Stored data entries
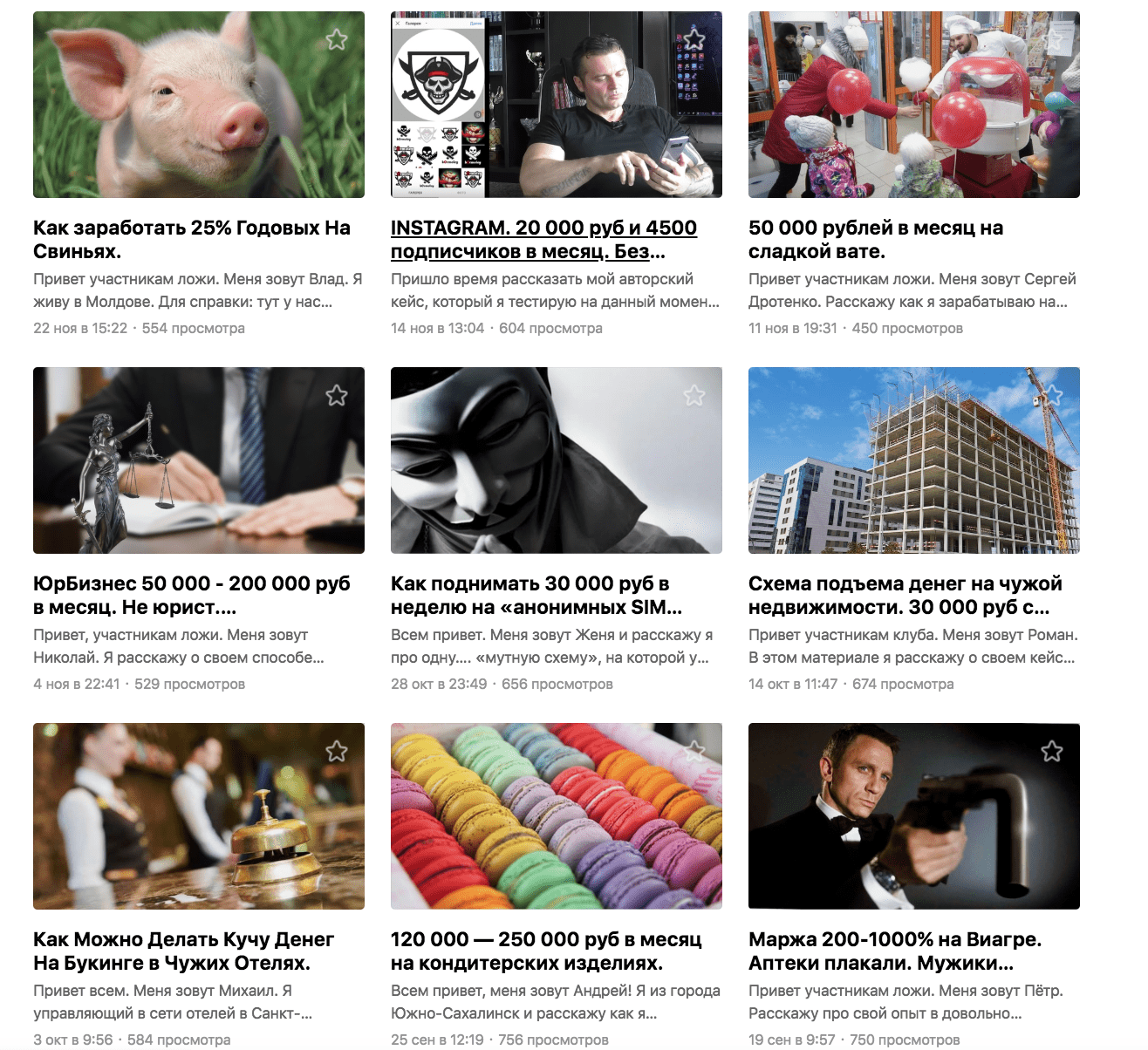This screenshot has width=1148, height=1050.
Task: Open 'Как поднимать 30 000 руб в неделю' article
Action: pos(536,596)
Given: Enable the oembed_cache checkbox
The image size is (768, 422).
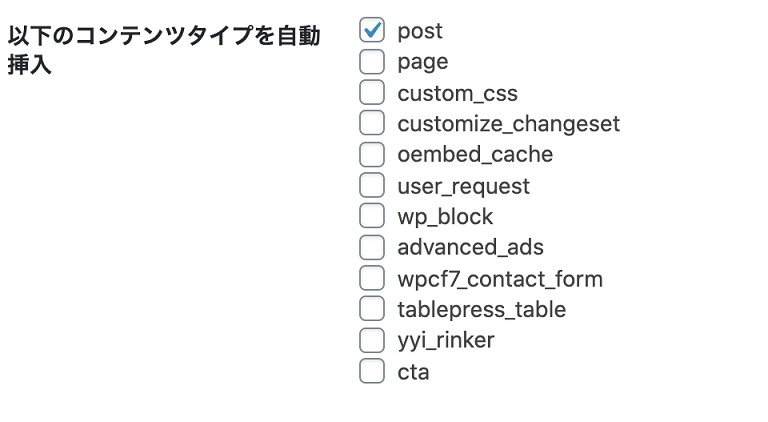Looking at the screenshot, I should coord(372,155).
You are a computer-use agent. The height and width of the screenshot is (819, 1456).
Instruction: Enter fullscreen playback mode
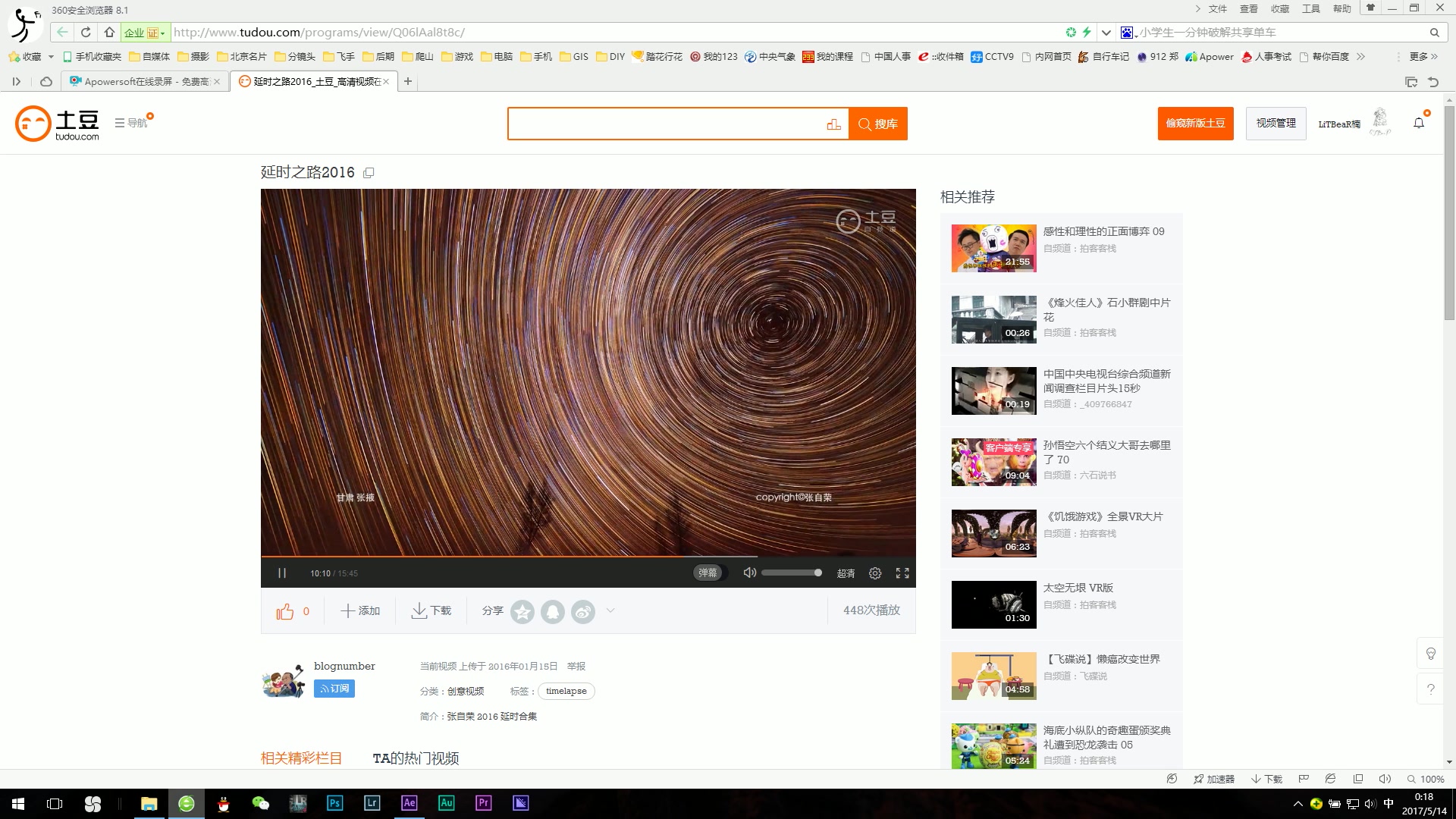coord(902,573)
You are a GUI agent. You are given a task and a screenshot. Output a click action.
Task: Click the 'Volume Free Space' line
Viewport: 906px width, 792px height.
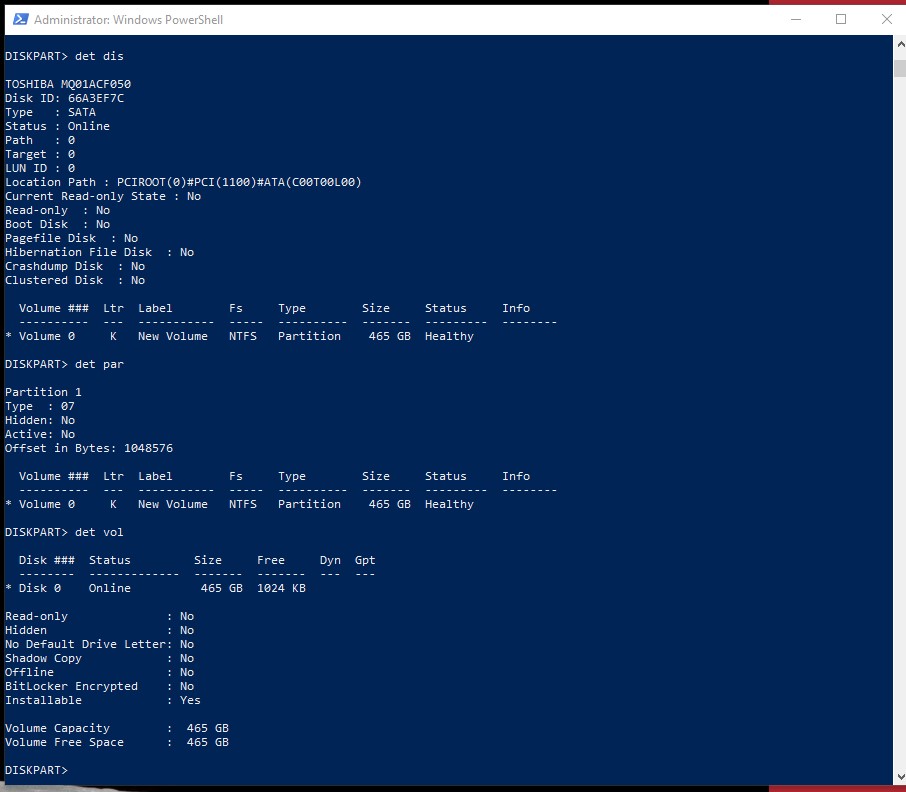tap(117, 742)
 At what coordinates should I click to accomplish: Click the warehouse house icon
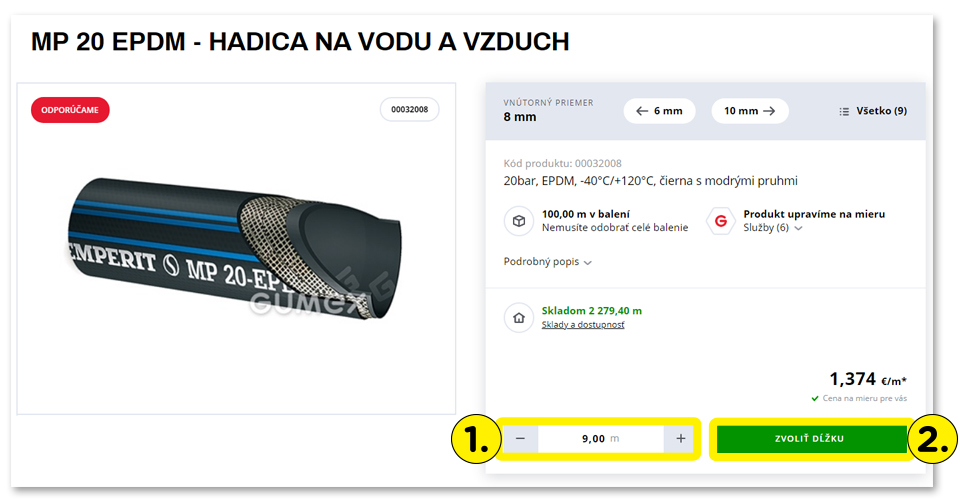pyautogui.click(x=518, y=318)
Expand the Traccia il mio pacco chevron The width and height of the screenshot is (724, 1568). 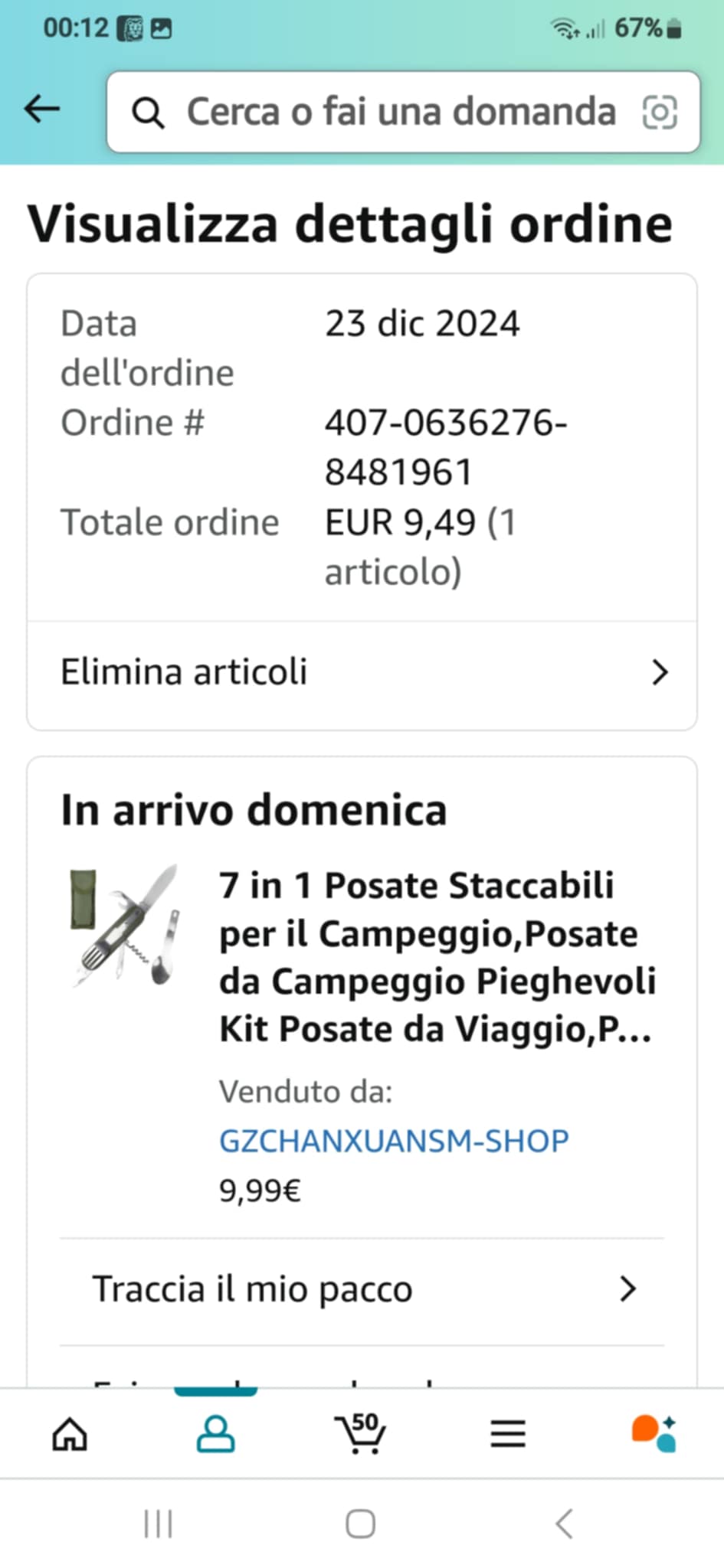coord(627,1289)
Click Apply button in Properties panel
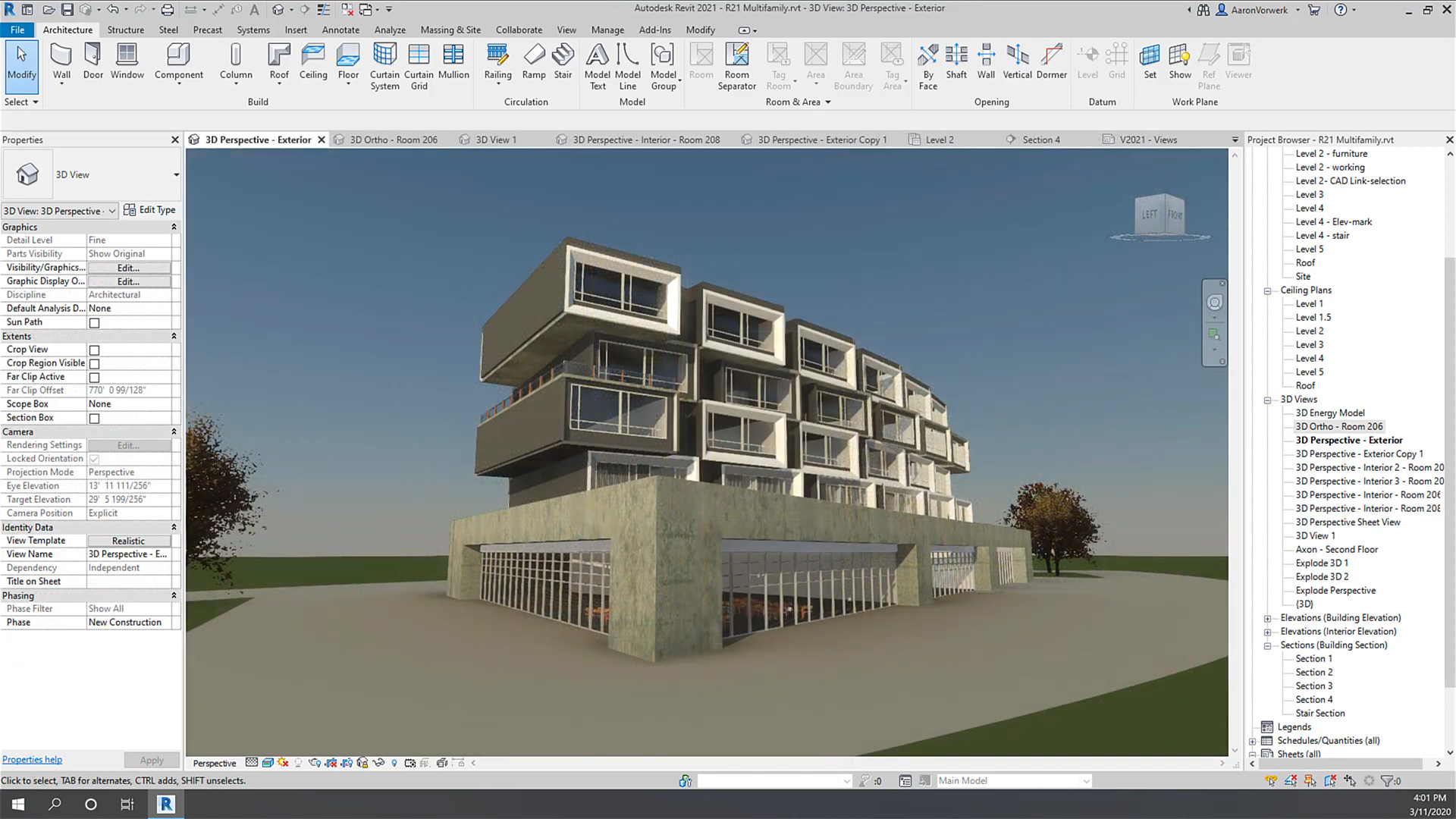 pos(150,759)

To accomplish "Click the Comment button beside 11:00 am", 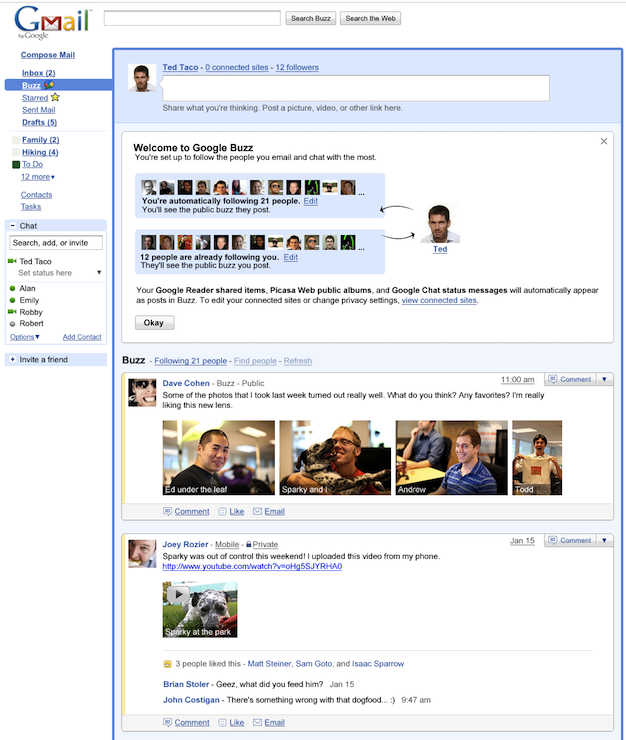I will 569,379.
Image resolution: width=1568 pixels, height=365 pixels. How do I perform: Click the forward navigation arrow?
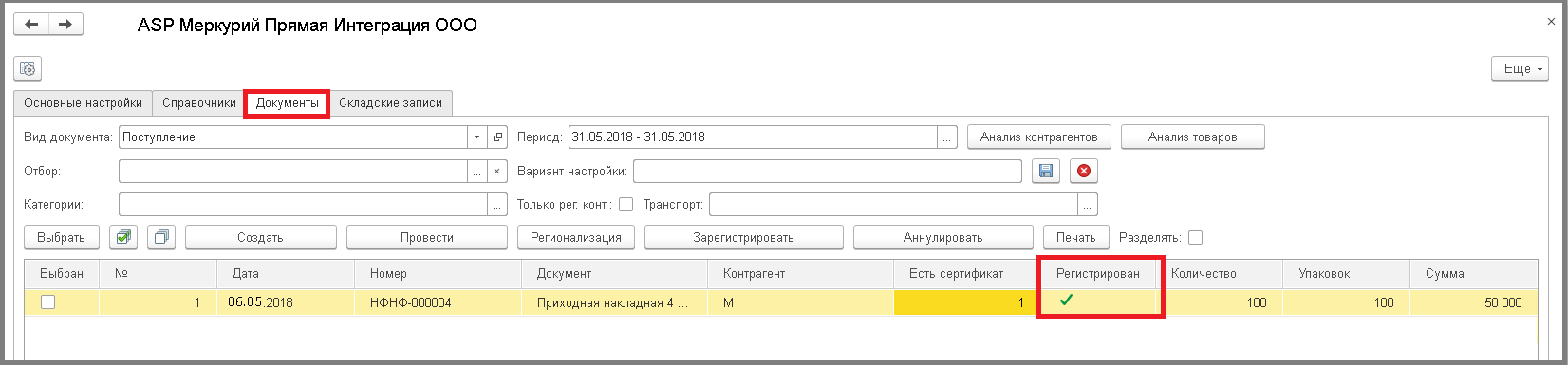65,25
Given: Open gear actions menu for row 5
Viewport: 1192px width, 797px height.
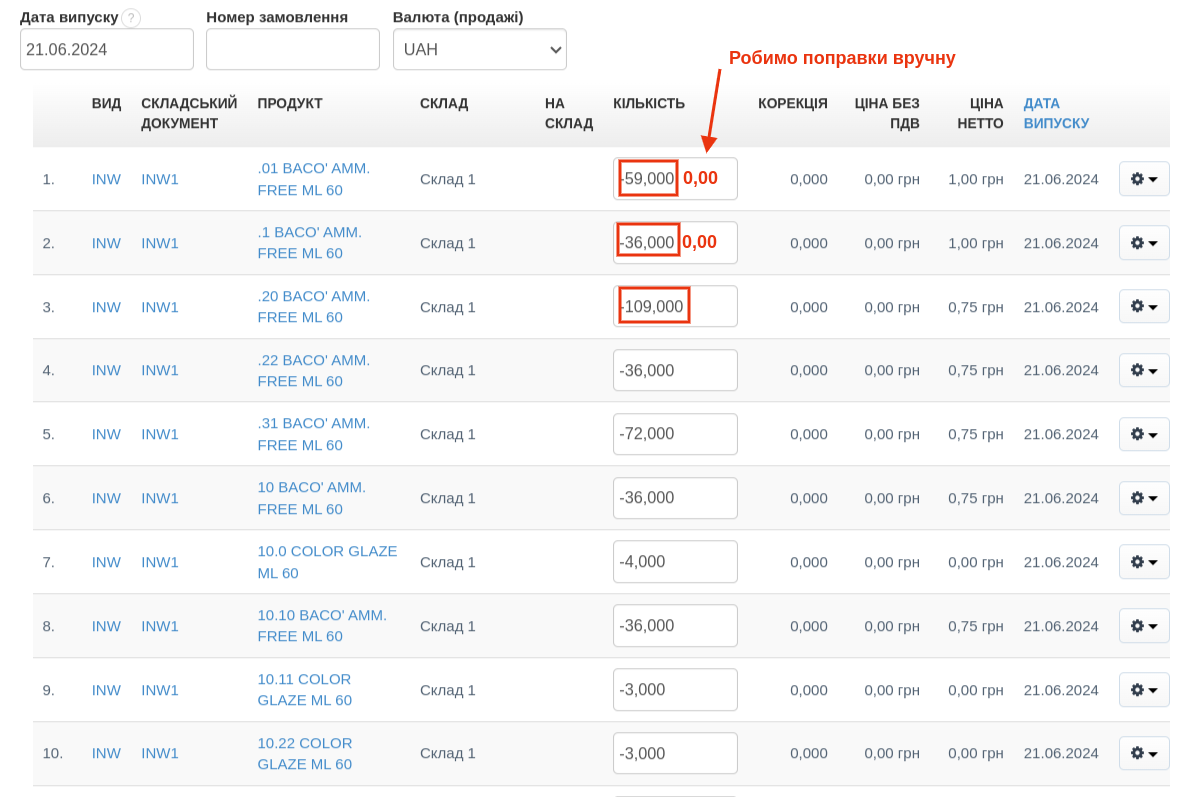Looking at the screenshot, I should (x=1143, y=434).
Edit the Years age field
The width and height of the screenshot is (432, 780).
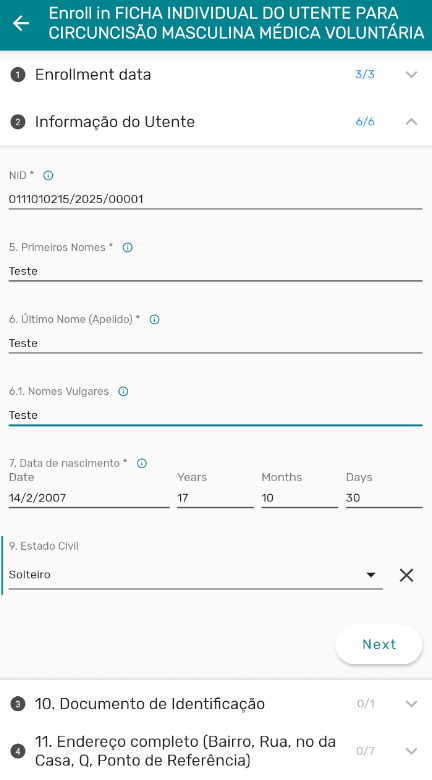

__What is needed__
Copy the data word for word from the line with "Edit the Years age field" through the end of the data, including both ends. Leave the pictures out of your answer.

__Reply__
Edit the Years age field
The width and height of the screenshot is (432, 780).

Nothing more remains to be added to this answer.